Smog, polveri e rumore assediano i centri urbani, che continuano a "sforare" per superamento dei limiti di legge. E l’inquinamento dell’aria sale. Napoli, Torino e Ancona guidano la classifica dei superamenti dei limiti di legge per le concentrazioni di Pm10, rispettivamente con 156, 151 e 129 giorni. Situazione grave anche a Milano (108), Roma (67) e Venezia (60). Lombardia e Emilia Romagna le regioni in cui si registrano valori critici per tutte le città monitorate, seguite da Piemonte e Veneto. E anche il fronte ozono nei mesi estivi ha fatto registrare livelli record con il superamento dei limiti di legge in oltre metà delle città monitorate, con livelli critici nella Pianura Padana e nelle grandi città.

Sono i principali dati di Mal’Aria di città, il dossier di Legambiente in collaborazione con il sito www.lamiaaria.it, che apre la campagna annuale sull’inquinamento atmosferico. Per oltre due mesi ci saranno manifestazioni e iniziative in tutta Italia, per sensibilizzare e informare i cittadini sul problema.

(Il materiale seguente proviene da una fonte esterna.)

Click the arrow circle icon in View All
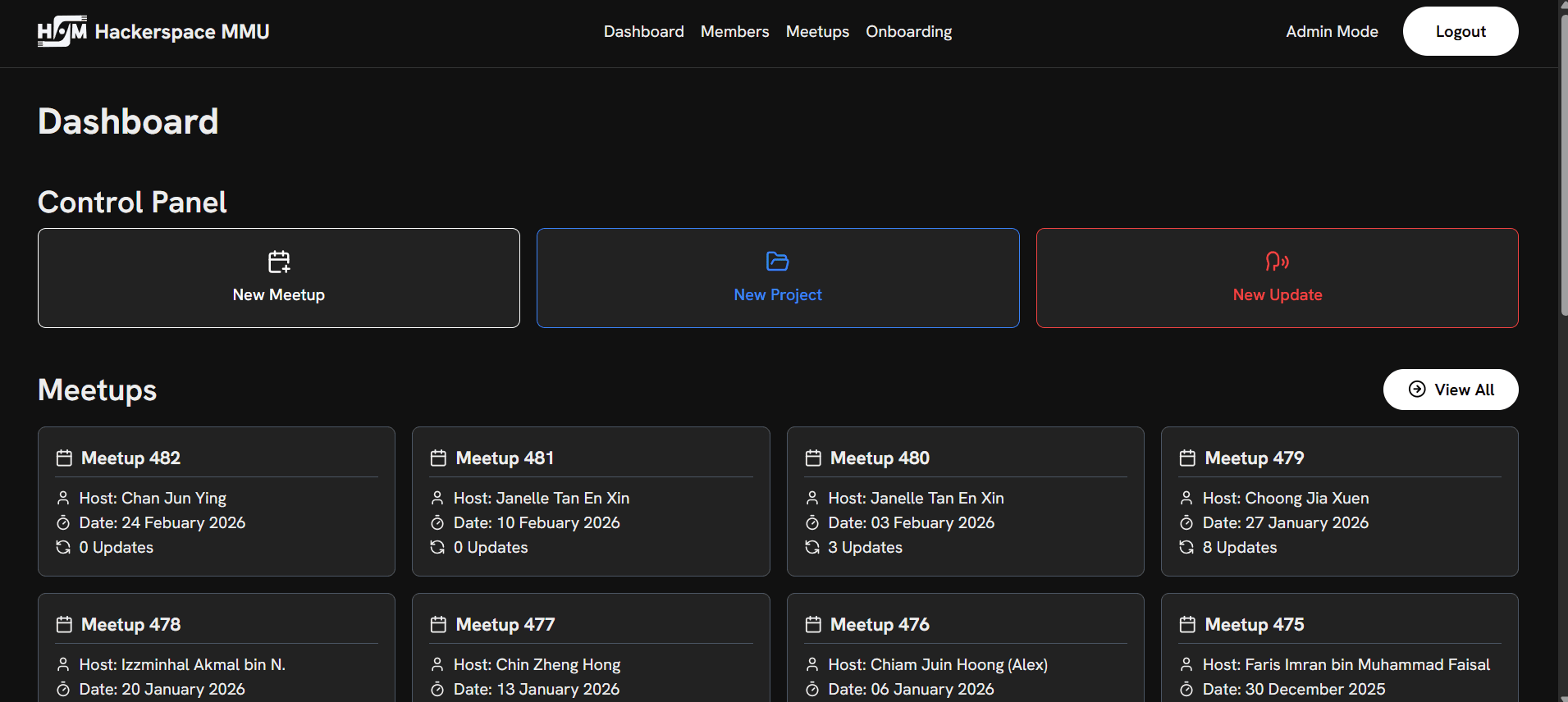Screen dimensions: 1568x702 1417,390
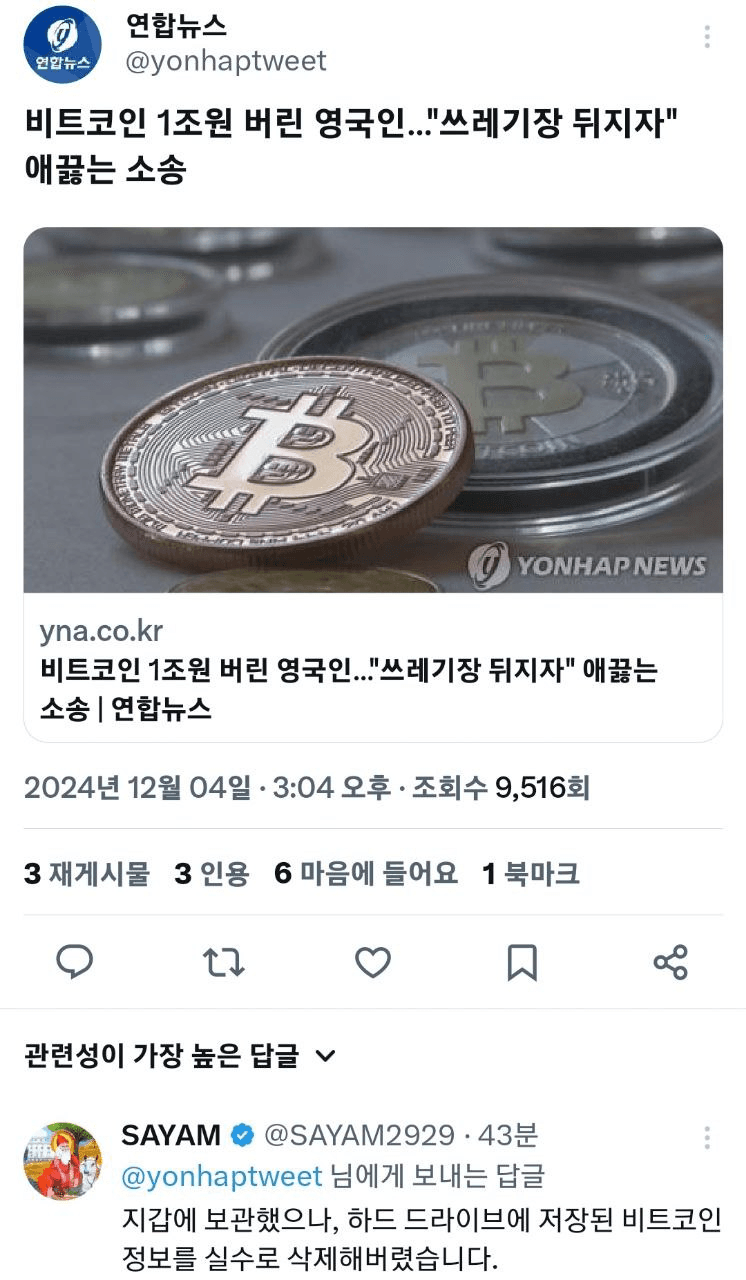This screenshot has height=1280, width=746.
Task: Tap the retweet arrows icon
Action: (x=223, y=962)
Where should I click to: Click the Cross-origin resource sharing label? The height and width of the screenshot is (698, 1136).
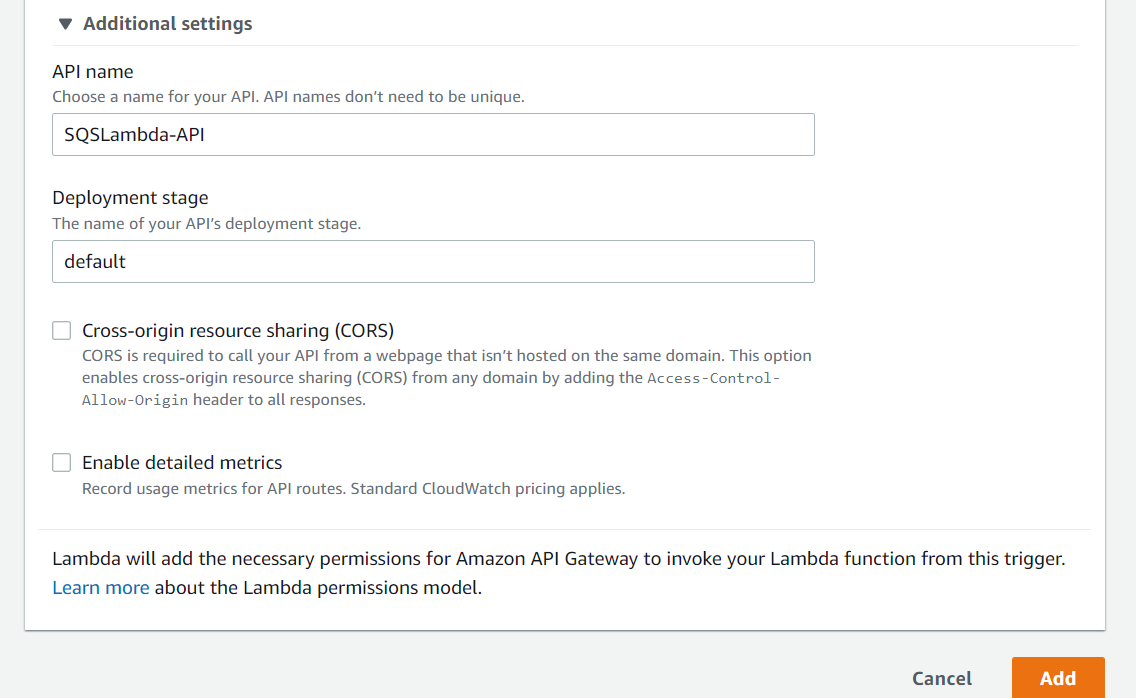[238, 330]
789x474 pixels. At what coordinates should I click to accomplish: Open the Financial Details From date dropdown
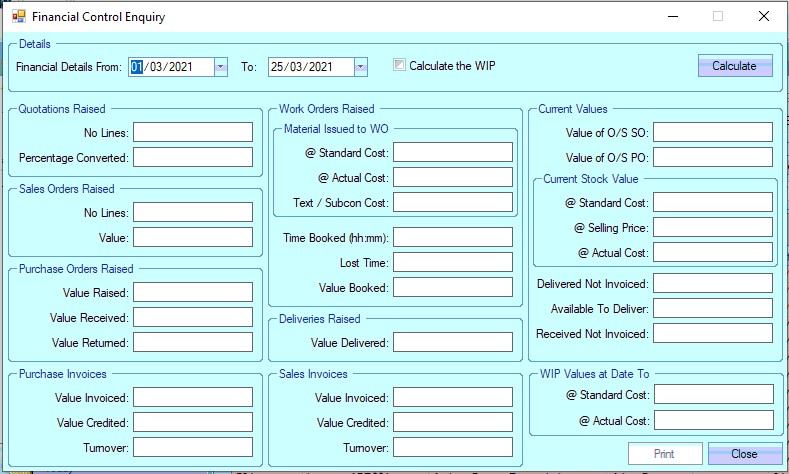(220, 67)
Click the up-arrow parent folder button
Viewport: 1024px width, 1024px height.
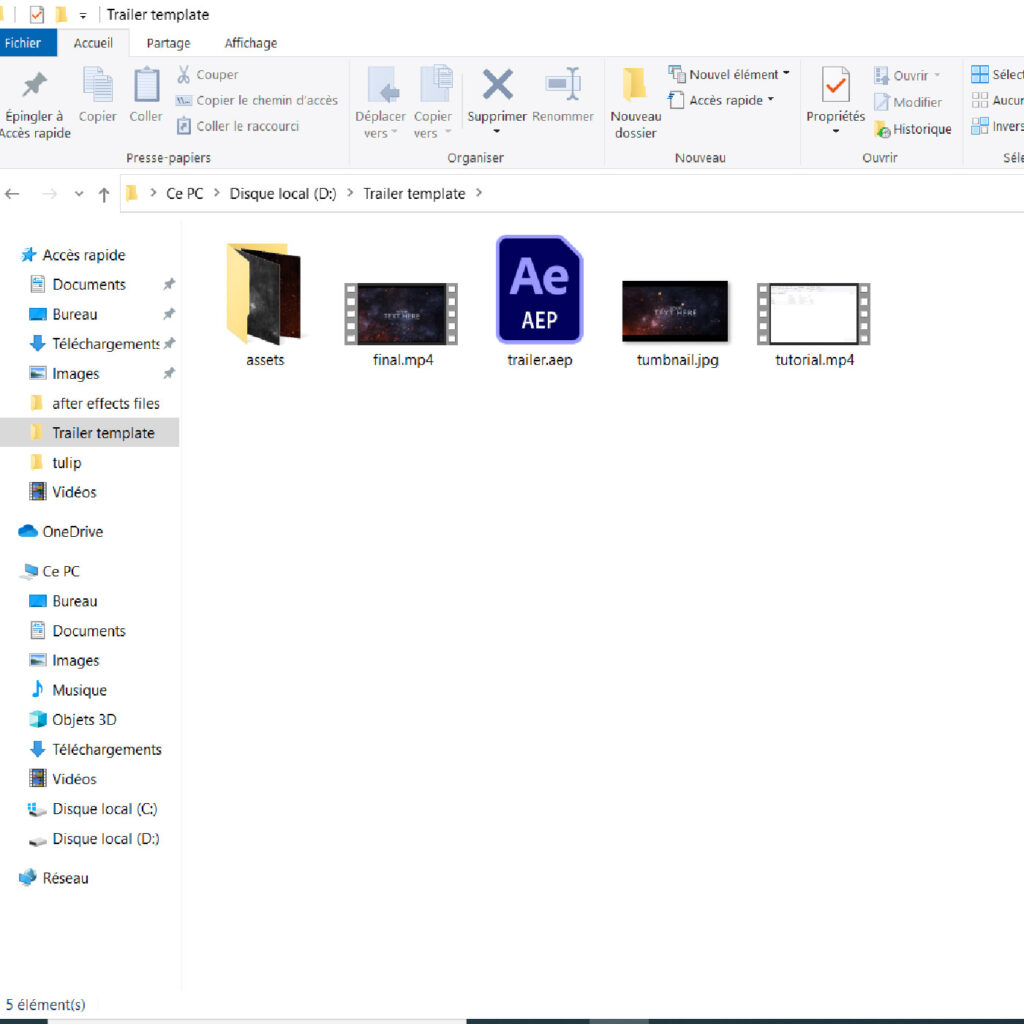pos(104,194)
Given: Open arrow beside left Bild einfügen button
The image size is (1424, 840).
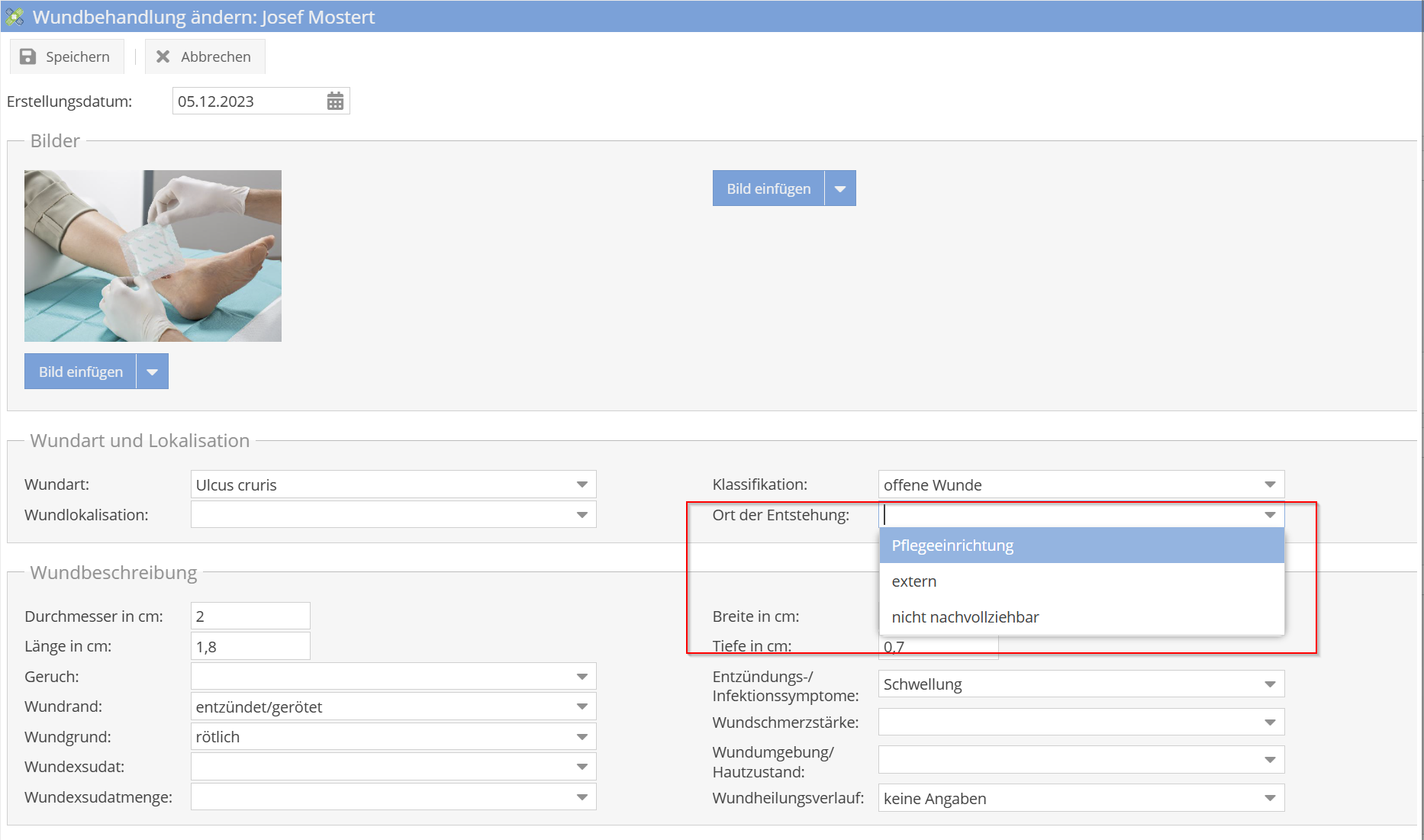Looking at the screenshot, I should point(153,372).
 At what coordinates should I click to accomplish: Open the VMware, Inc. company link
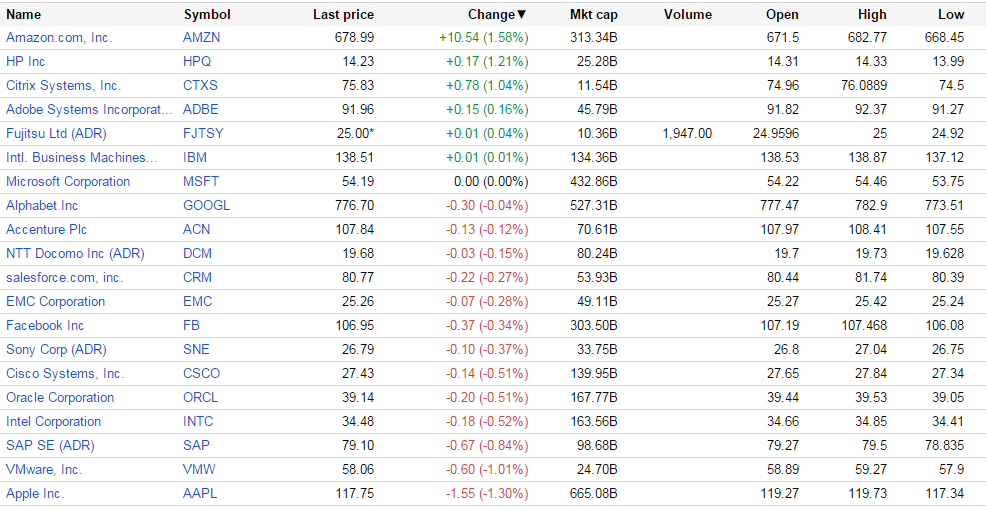44,469
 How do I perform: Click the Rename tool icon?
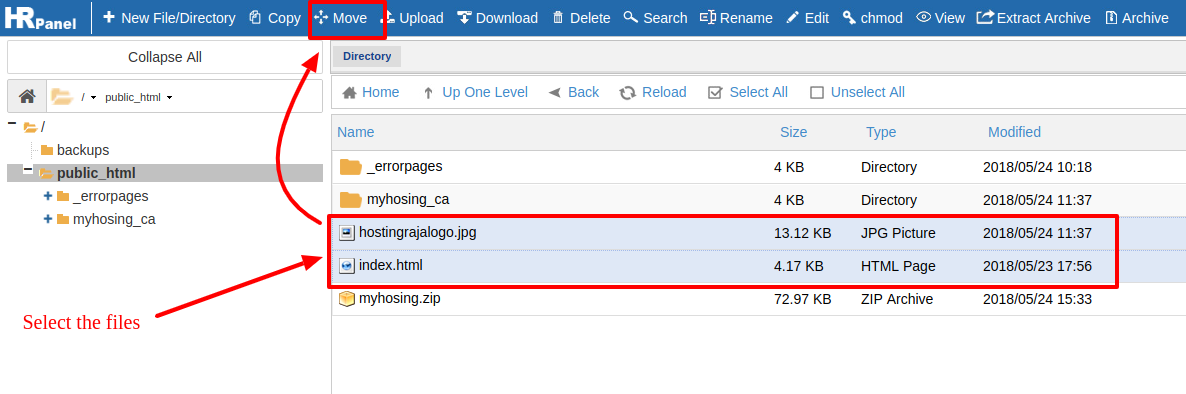tap(708, 17)
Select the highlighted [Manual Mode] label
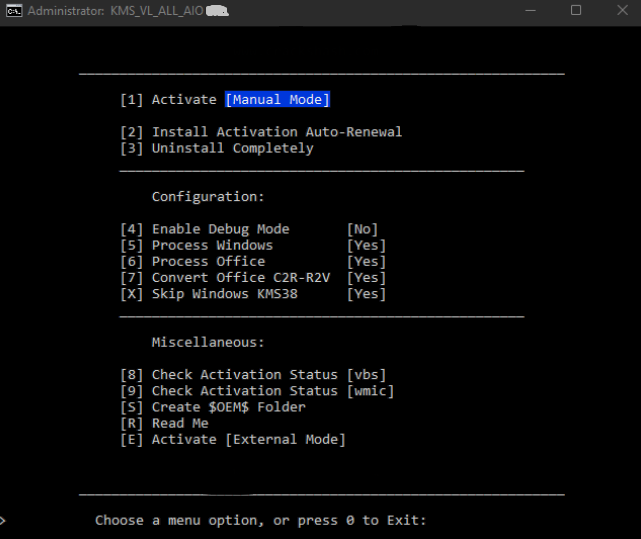The width and height of the screenshot is (641, 539). point(277,100)
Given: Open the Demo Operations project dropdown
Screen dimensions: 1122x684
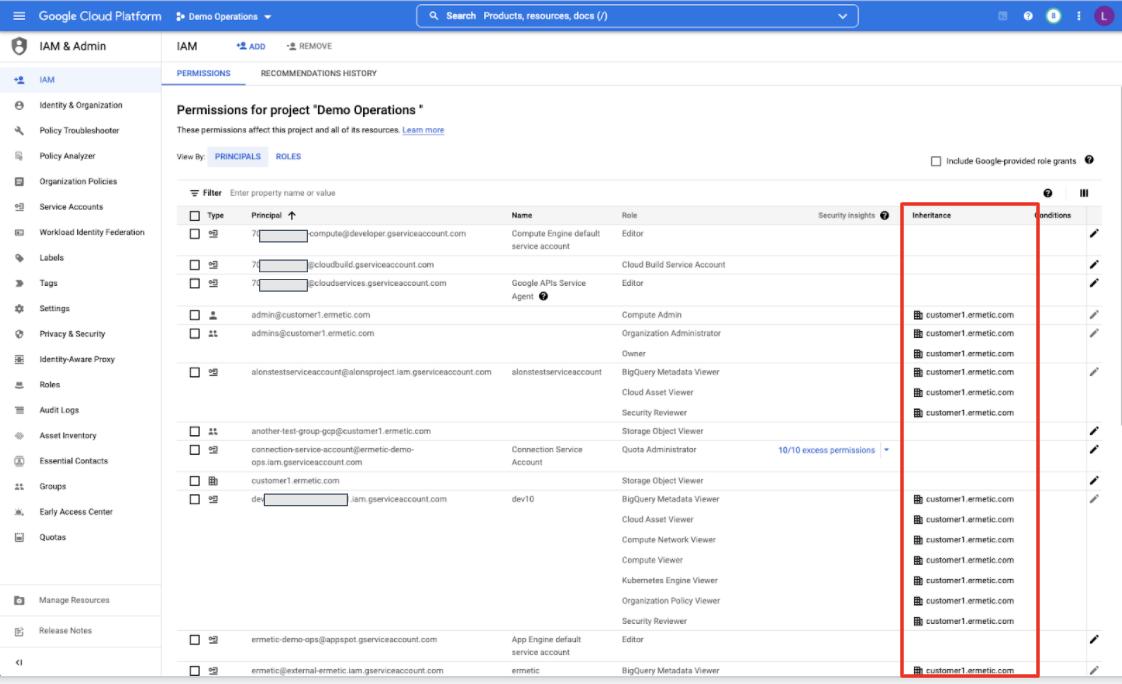Looking at the screenshot, I should click(x=223, y=17).
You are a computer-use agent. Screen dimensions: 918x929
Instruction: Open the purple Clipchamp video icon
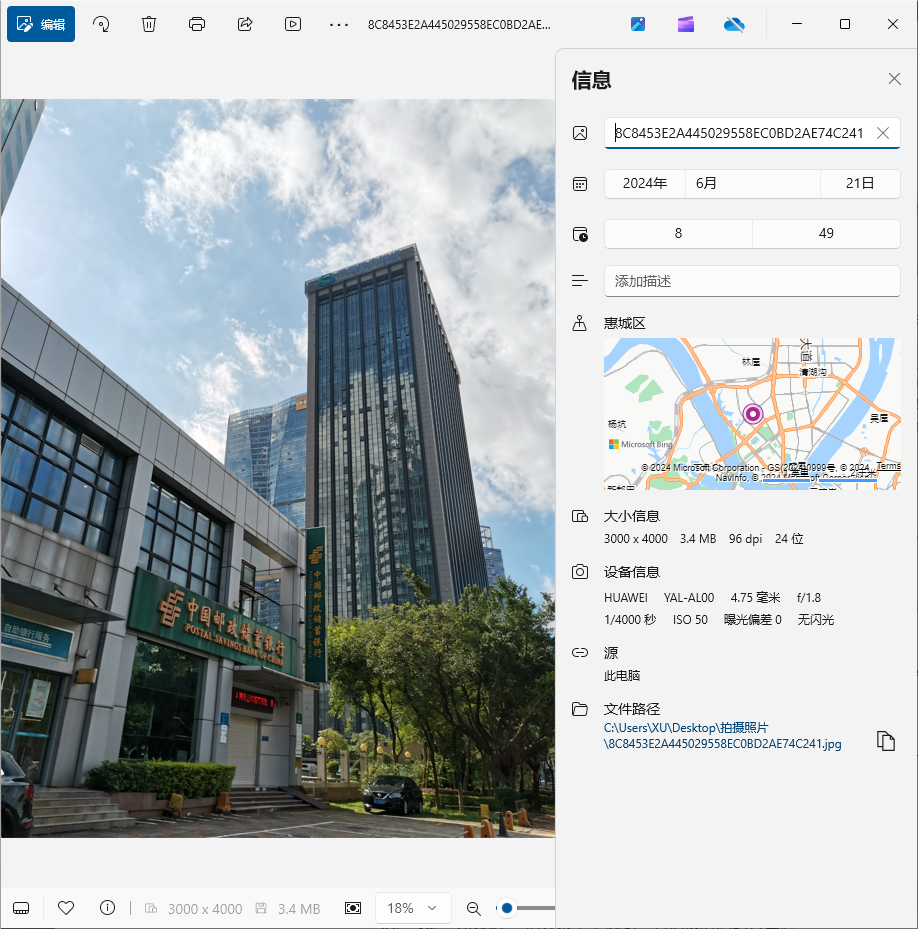tap(686, 24)
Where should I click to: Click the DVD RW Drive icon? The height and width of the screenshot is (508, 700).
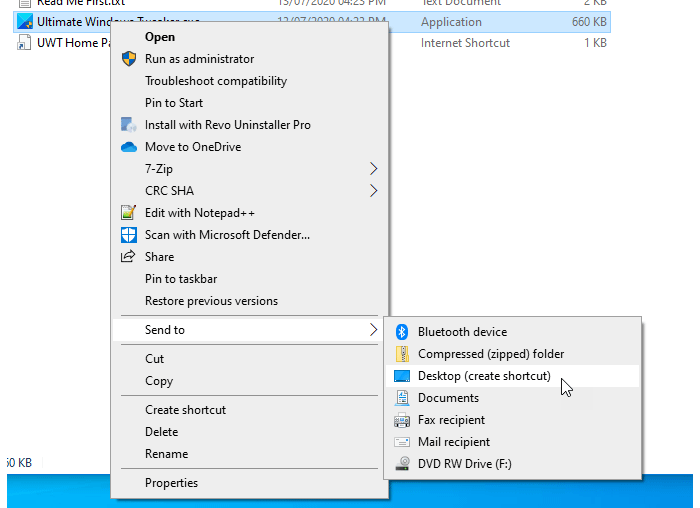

Le principali fonti di inquinamento atmosferico a livello nazionale sono rappresentate dal settore industriale e dai trasporti, rileva Legambiente, con il contributo maggiore attribuibile a quello su strada, ma se si analizzano le fonti di emissione all’interno delle aree urbane a farla da padrone è il traffico veicolare, ad eccezione di alcune città che convivono con grandi complessi industriali. A Roma e Milano il traffico veicolare emette circa il 60% delle polveri sottili e degli ossidi di azoto; a Napoli contribuisce per il 50% del PM10 e a Torino per oltre il 50% circa di NOx. In tutto questo, non ci sono seri interventi di promozione delle mobilità sostenibile e il traffico è congestionato da un parco macchine che non ha pari in Europa, mentre il trasporto pubblico è scarsamente attrattivo e gli spazi dedicati ai pedoni o ad altre tipologie di trasporto sono sempre di meno. Basti pensare che Roma, rileva l’associazione, è una delle città con tasso di motorizzazione tra i più alti al mondo, con 76 auto ogni 100 abitanti, cioè oltre il triplo di New York (20) e il doppio di quelle di Londra (36).

"Il traguardo di un livello accettabile della qualità dell’aria è purtroppo ancora lontano – ha dichiarato il presidente nazionale di Legambiente Vittorio Cogliati Dezza – e molte sono ancora le azioni da intraprendere da parte delle amministrazioni locali e dal governo centrale per contribuire a migliorare la qualità dell’aria che respiriamo. Ma se la salute è la nostra priorità, non dobbiamo dimenticare che il non rispetto delle norme sui livelli di inquinamento entro il 2011 esporrà il nostro Paese all’ennesima sanzione annunciata da parte dell’Unione europea".